Q: Can I use reverse voltage in my circuit?
A: The absolute maximum reverse voltage is 5V. If there is a possibility of reverse bias (e.g., during startup or AC drive), add a blocking diode in series.

11. Practical Design Case Study

Case: Red Downlight Module (10W equivalent, 5 LEDs)
Design target: 300 lumens output at 350mA per LED. Five LEDs in series: total forward voltage ~10V (2.0V each). Driver: constant current 350mA, voltage compliance 12V. Thermal: 5 LEDs dissipate total ~3.5W. Mount on an aluminum PCB with 50mm×50mm heatsink. The 120° viewing angle allows use of a diffuser without dark spots. Using same bin (e.g., FBC for flux, C0 for voltage) ensures uniform brightness and no hot spots. Result: deep red accent lighting with excellent color consistency.

12. Operating Principle

This red LED is based on AlInGaP (Aluminum Indium Gallium Phosphide) semiconductor material grown on a GaAs substrate. When forward biased, electrons from the n-type layer recombine with holes in the p-type layer, emitting photons with energy corresponding to the bandgap of ~1.98 eV, producing 625nm red light. The ceramic substrate provides electrical insulation and a direct thermal path from the chip to the solder pads. The silicone lens encapsulates the chip and shapes the light output into a lambertian pattern.

13. Technology Trends

The industry is moving toward higher efficacy and smaller package sizes.
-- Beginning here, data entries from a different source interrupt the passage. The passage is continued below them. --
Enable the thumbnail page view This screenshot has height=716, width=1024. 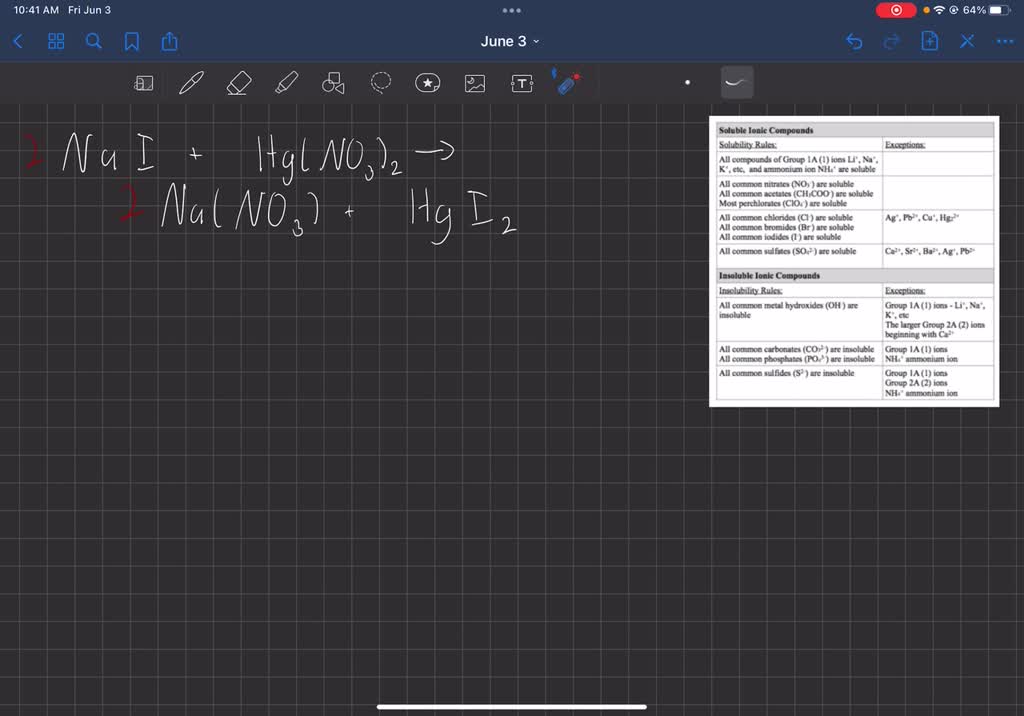click(x=56, y=41)
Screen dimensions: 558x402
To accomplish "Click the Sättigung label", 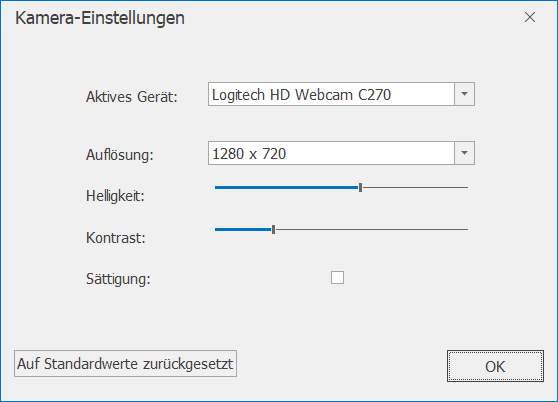I will [118, 279].
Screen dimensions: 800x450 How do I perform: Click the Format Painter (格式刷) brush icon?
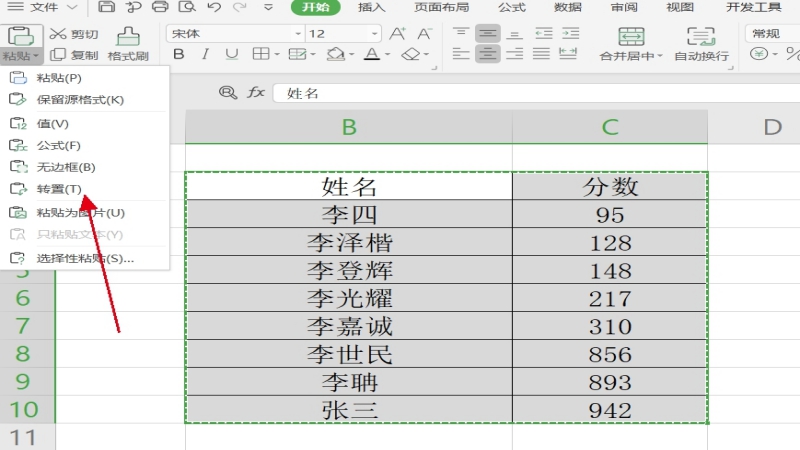pos(127,35)
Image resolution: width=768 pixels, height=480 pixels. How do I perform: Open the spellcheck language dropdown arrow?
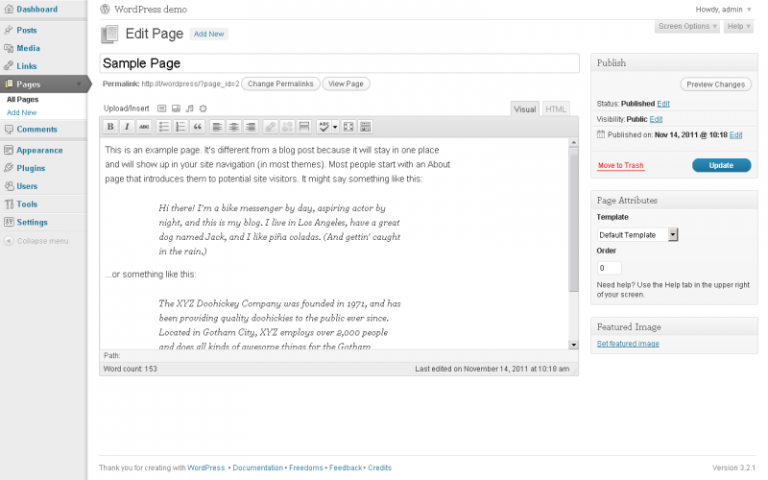[x=334, y=127]
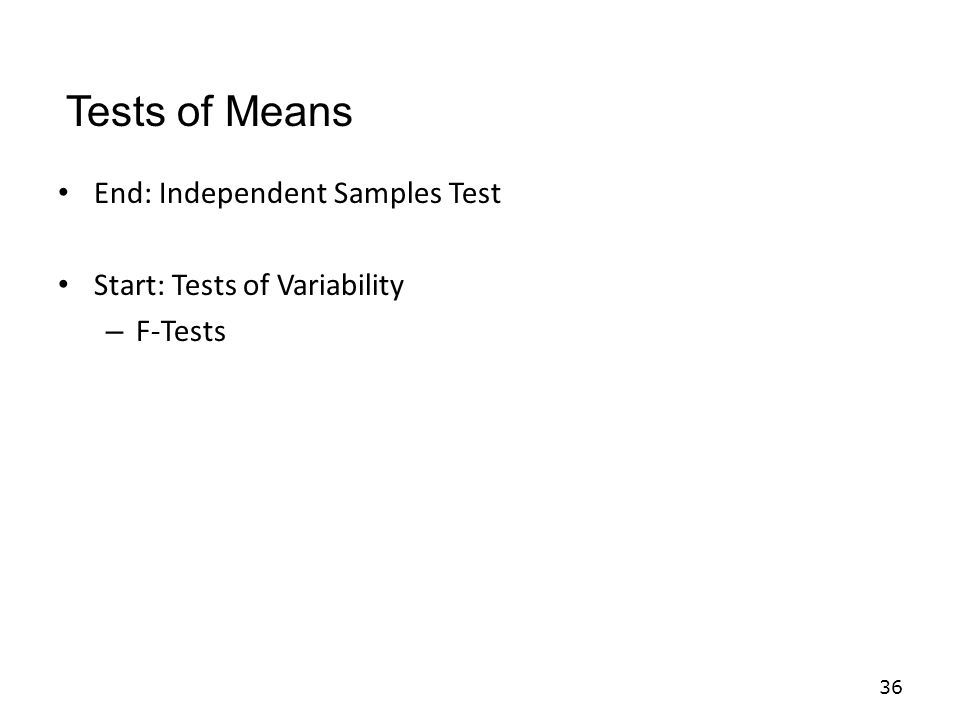Click the word 'of' in second bullet
The image size is (960, 720).
click(x=257, y=285)
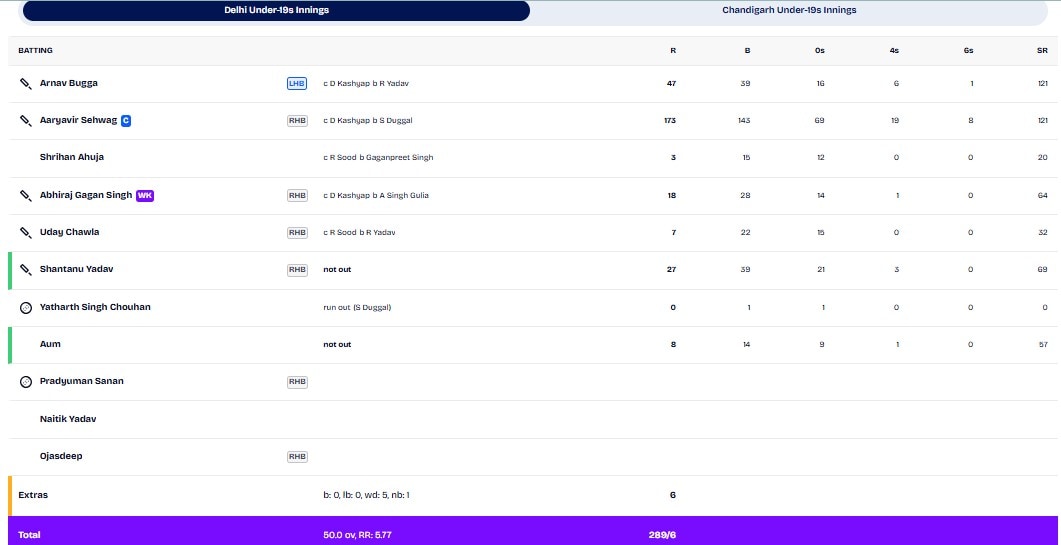This screenshot has height=545, width=1061.
Task: Click bat icon beside Abhiraj Gagan Singh
Action: click(x=26, y=196)
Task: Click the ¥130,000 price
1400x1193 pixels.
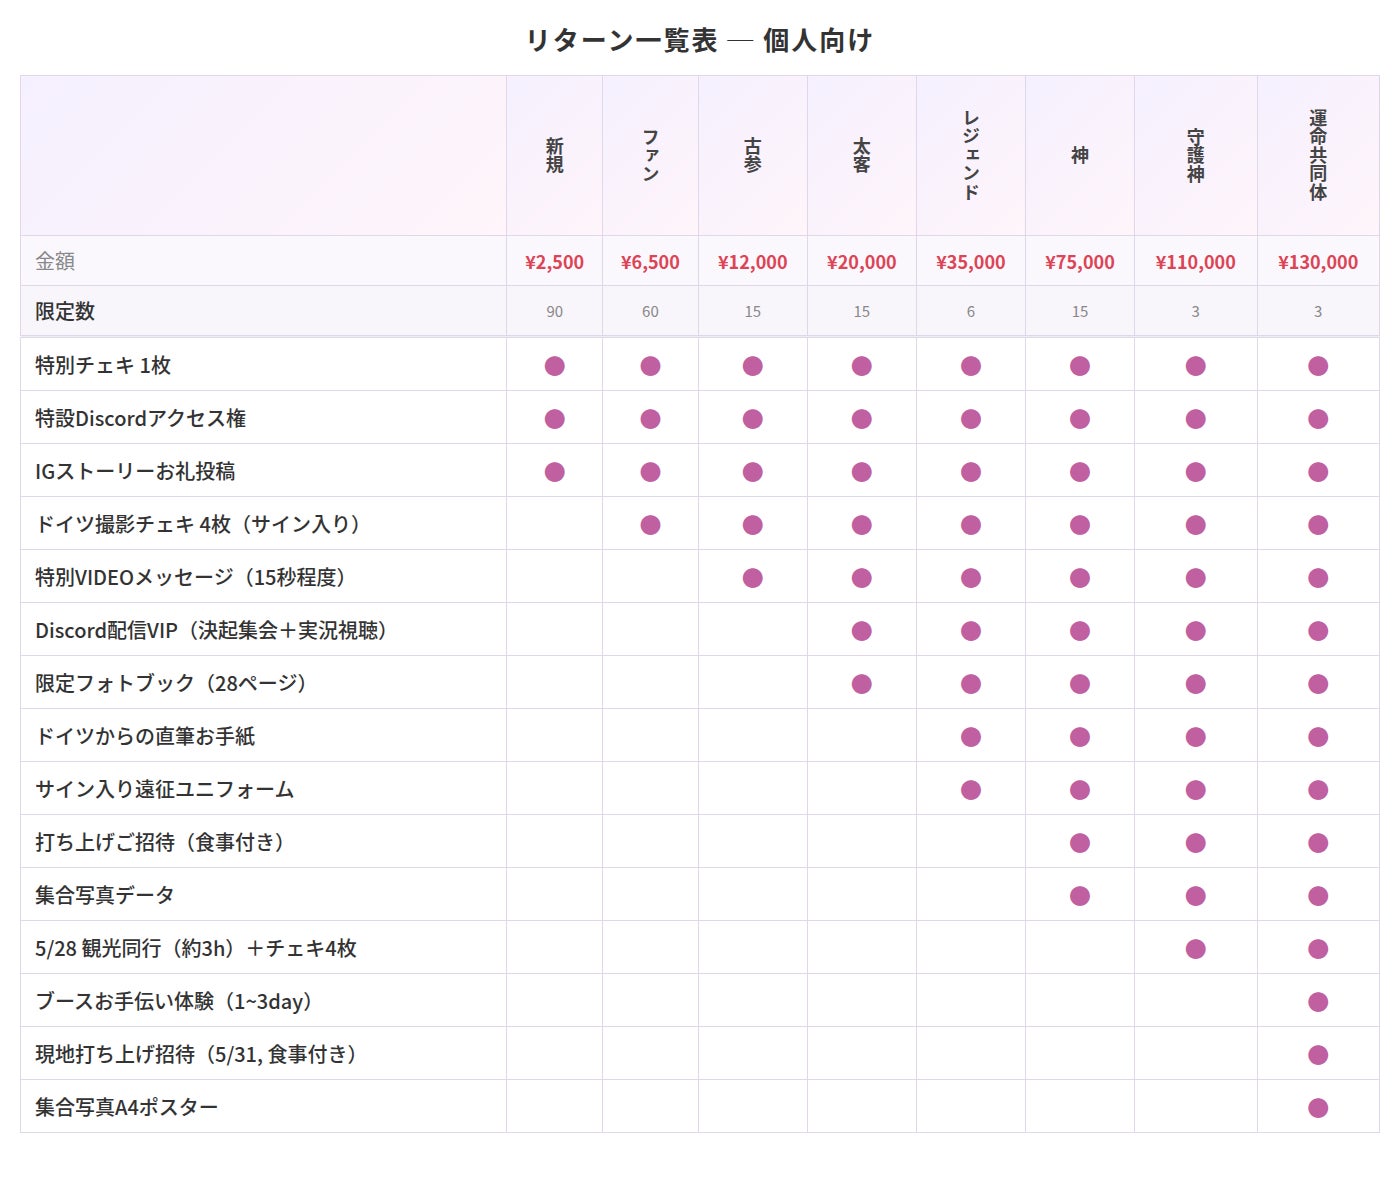Action: point(1317,262)
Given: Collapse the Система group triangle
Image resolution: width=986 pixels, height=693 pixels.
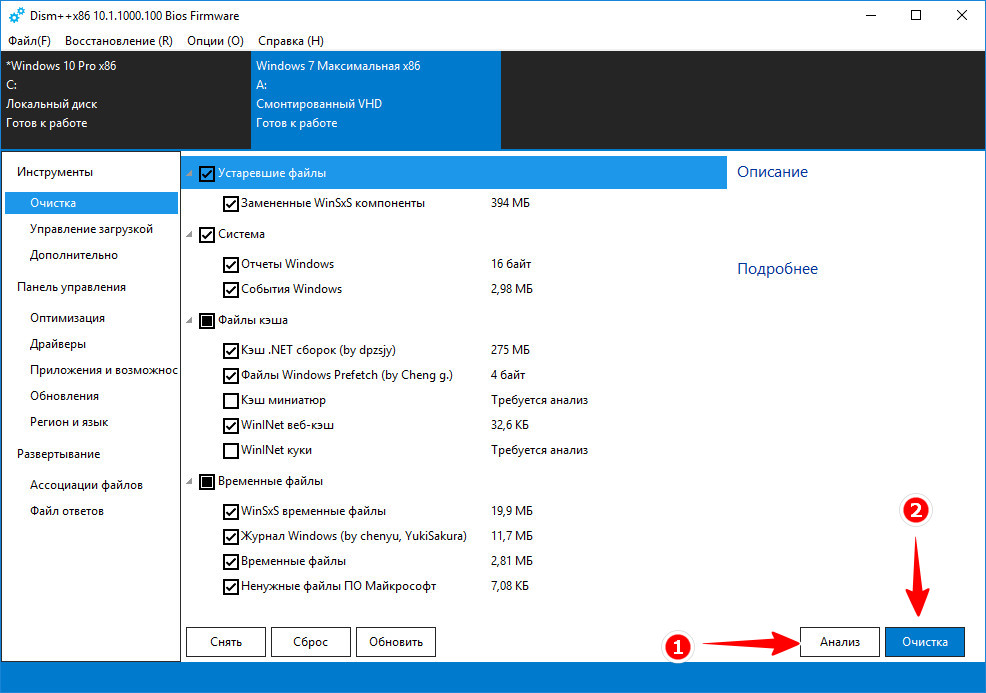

Future developments for red LEDs include:

• Higher flux density: Improved chip designs (multi-junction, flip-chip) could double flux per package.
• Narrower wavelength bins: Future standards may require ±2nm tolerance for high-end displays.
• Integration with smart control: LEDs with integrated color sensors for self-calibration.
• Cost reduction of ceramic packages: As manufacturing scales, ceramic LEDs become competitive with plastic in mid-power ranges.

This product represents a balanced solution between performance and reliability for current solid-state lighting needs.

14. Reliability & Quality Assurance

The product has passed the following reliability tests (sample size 10pcs, 0 failures allowed):

• Reflow soldering (260°C, 2x)
• Thermal shock (-40°C to 100°C, 500 cycles)
• High temperature storage (100°C, 1000h)
• Low temperature storage (-40°C, 1000h)
• Life test (TA=25°C, 350mA, 1000h)
• HHHT (60°C/90%RH, 350mA, 1000h)

Criteria: Forward voltage shift <10%, luminous flux maintenance >80%, no open/short. This ensures product reliability in field applications.